[BreachExchange] Another Takedown: NetWalker Ransomware Gang Disrupted

[Destry Winant]

https://www.govinfosecurity.com/another-takedown-netwalker-ransomware-gang-disrupted-a-15875

The U.S. Justice Department and Bulgarian authorities have seized
servers and disrupted the infrastructure and darknet websites of the
NetWalker ransomware gang. They’ve also made one arrest.

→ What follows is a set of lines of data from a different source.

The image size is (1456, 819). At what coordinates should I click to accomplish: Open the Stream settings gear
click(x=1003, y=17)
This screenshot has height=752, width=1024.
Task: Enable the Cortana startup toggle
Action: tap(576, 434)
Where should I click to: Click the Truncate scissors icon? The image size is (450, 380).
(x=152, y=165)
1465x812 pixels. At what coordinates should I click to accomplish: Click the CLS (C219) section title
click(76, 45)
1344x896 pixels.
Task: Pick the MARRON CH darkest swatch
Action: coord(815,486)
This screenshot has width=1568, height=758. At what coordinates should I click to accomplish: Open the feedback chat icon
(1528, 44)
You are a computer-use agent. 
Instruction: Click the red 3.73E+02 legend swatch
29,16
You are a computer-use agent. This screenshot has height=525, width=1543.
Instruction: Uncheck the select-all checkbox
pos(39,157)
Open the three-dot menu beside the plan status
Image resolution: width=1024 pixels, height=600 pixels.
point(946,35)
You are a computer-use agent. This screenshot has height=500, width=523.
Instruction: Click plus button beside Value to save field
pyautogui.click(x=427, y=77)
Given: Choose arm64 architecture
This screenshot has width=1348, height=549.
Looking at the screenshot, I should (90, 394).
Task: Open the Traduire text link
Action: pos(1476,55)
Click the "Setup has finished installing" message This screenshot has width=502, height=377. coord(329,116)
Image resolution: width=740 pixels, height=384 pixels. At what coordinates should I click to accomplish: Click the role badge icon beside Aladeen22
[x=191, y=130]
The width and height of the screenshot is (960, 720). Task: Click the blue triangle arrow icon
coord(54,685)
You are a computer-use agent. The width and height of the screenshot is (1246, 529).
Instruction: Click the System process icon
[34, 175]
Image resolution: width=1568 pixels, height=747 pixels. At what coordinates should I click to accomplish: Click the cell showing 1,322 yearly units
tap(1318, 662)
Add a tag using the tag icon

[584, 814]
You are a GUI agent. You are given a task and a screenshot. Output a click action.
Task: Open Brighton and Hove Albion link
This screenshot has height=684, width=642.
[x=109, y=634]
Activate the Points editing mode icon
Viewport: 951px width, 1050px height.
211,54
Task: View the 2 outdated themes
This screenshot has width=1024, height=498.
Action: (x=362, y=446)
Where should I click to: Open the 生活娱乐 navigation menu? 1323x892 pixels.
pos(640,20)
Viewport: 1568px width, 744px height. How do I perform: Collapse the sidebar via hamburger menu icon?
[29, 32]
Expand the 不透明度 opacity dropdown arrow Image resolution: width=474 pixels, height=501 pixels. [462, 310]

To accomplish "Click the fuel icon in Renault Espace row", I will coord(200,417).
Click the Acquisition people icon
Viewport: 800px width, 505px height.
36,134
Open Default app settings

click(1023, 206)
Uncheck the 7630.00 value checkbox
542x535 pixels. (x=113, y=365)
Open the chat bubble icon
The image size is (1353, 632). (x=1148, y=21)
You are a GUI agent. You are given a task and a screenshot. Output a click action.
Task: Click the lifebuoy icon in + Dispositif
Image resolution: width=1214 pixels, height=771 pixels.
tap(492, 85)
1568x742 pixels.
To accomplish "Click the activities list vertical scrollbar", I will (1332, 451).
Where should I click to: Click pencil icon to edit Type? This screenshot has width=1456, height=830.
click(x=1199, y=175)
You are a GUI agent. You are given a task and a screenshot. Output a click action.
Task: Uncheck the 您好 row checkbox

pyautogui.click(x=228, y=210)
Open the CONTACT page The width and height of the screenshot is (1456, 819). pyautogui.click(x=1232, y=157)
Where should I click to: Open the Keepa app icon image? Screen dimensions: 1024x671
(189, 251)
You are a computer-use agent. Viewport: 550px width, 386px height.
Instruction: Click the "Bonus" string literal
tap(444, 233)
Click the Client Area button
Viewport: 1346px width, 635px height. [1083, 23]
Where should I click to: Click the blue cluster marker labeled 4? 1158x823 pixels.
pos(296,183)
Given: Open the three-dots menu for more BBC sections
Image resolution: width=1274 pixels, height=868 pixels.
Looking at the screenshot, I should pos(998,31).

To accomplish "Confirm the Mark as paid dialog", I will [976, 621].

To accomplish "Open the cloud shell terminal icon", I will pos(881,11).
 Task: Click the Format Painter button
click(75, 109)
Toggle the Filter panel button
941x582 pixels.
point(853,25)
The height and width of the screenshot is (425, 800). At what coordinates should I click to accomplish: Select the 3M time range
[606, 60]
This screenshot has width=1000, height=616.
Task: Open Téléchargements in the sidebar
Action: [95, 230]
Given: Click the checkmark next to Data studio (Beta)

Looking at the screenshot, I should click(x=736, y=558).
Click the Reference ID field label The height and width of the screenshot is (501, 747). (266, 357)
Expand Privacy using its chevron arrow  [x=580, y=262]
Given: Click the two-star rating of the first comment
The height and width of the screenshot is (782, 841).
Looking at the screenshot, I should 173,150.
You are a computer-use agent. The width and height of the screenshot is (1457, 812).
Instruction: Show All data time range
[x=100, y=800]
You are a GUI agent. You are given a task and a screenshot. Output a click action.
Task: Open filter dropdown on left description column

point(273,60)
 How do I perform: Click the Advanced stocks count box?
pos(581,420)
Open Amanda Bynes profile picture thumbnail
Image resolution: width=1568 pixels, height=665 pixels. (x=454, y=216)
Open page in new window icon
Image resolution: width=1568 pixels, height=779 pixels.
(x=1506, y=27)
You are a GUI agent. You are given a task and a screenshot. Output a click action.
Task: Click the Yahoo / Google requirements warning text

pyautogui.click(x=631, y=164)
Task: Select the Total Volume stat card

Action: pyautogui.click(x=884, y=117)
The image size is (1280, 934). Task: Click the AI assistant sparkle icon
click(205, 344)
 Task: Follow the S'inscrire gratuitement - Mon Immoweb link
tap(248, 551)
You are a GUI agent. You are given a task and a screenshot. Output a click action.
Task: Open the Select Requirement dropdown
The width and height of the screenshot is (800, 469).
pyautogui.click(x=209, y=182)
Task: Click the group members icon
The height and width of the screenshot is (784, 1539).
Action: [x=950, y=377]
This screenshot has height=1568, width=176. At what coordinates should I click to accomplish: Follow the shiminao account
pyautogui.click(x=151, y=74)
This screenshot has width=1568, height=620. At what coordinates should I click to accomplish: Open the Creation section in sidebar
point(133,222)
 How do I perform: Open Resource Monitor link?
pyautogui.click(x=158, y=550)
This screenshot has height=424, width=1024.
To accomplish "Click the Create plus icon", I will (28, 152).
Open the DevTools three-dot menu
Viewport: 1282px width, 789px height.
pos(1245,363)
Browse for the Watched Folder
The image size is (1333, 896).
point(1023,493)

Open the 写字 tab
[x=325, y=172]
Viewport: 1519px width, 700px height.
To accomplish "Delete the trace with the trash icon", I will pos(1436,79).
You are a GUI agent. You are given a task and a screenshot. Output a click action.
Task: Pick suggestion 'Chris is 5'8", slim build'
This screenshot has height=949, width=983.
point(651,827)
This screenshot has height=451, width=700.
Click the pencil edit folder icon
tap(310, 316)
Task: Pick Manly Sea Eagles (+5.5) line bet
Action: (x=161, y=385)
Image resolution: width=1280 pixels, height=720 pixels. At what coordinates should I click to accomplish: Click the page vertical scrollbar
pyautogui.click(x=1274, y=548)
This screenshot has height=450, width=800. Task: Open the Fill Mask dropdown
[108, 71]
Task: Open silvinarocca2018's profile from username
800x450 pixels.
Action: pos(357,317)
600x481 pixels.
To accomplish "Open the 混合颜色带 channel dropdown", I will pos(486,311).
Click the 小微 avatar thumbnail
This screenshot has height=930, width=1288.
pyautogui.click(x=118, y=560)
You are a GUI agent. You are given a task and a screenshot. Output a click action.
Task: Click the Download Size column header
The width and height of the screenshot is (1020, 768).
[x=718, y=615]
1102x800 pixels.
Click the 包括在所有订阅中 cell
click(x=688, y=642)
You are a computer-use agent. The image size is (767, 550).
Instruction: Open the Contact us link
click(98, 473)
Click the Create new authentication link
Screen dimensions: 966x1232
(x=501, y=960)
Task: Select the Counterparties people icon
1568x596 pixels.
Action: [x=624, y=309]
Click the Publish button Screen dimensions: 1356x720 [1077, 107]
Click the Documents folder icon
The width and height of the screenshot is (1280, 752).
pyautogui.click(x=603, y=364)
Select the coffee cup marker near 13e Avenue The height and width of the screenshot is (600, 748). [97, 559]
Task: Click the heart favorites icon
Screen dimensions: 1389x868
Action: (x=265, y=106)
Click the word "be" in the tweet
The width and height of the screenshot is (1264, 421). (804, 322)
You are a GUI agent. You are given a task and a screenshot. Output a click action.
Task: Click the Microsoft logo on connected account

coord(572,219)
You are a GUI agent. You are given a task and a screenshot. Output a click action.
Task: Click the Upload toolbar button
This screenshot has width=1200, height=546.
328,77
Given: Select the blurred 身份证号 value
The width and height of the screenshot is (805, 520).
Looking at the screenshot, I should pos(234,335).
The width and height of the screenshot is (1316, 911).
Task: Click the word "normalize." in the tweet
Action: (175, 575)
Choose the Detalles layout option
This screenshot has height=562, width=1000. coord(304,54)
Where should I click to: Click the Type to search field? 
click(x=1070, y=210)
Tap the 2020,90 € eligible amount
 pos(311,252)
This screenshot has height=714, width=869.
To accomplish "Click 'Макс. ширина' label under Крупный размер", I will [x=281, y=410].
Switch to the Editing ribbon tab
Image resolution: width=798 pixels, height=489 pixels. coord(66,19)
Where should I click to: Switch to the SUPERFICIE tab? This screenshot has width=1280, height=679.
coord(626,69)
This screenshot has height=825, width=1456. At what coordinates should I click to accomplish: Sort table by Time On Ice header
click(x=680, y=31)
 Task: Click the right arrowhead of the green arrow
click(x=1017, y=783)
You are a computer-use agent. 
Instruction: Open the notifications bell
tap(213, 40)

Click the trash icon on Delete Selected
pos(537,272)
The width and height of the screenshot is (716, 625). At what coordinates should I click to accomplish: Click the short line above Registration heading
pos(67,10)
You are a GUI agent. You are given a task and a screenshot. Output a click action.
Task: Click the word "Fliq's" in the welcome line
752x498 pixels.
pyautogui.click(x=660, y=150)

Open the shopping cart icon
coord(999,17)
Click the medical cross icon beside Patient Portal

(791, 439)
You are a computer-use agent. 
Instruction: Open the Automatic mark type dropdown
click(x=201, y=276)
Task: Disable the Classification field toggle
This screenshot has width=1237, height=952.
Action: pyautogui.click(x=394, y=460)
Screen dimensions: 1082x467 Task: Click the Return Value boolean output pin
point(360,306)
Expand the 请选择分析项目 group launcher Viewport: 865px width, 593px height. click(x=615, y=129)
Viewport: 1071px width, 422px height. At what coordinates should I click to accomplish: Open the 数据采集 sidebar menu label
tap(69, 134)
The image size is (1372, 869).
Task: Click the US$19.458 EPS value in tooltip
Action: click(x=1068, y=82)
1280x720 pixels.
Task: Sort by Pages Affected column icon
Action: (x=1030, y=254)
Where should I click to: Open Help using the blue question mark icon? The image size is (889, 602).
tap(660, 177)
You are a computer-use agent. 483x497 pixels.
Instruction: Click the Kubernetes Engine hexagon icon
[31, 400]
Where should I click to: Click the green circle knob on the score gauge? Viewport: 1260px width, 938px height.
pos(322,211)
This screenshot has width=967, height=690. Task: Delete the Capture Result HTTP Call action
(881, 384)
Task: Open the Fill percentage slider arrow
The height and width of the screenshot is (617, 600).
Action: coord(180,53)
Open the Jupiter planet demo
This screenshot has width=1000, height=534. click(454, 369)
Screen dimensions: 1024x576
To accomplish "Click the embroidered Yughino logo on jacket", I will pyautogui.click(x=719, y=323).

The news comes the same week that Europol announced that a
multinational law enforcement operation disrupted the notorious Emotet
botnet's infrastructure by gaining control of hundreds of servers.
That botnet was used to distribute ransomware and other malware.

Police Action

In the Netwalker takedown, police have confiscated hundreds of
thousands of dollars in ransom payments collected by the cybercriminal
gang, federal prosecutors note.

NetWalker, a ransomware-as-a-service cybercriminal operation, has been
active since 2019. It uses an affiliate model, in which the operators
maintain and update the crypto-locking malware while others perform
such tasks as gaining initial entry into victims' networks, in
exchange for a share of the profits.

The ransomware has been tied to a number of high-profile attacks in
2020, including one that targeted the University of California San
Francisco, which paid a ransom of more than $1 million (see: FBI:
COVID-19-Themed Phishing Spreads Netwalker Ransomware).

And in February 2020, Australian transportation and logistics company
Toll Group was hit by the ransomware group.

Arrest Made

On Wednesday, the Justice Department announced the indictment of
Sebastien Vachon-Desjardins, a Canadian national who is suspected of
working as a NetWalker affiliate and helping to conduct a ransomware
attack against a victim in Florida. Vachon-Desjardins is alleged to
have made $27.6 million from infecting victims with the NetWalker
ransomware.

Vachon-Desjardins has been charged with intentional damage to a
protected computer, which carries a maximum sentence of 10 years in
federal prison, the federal indictment notes.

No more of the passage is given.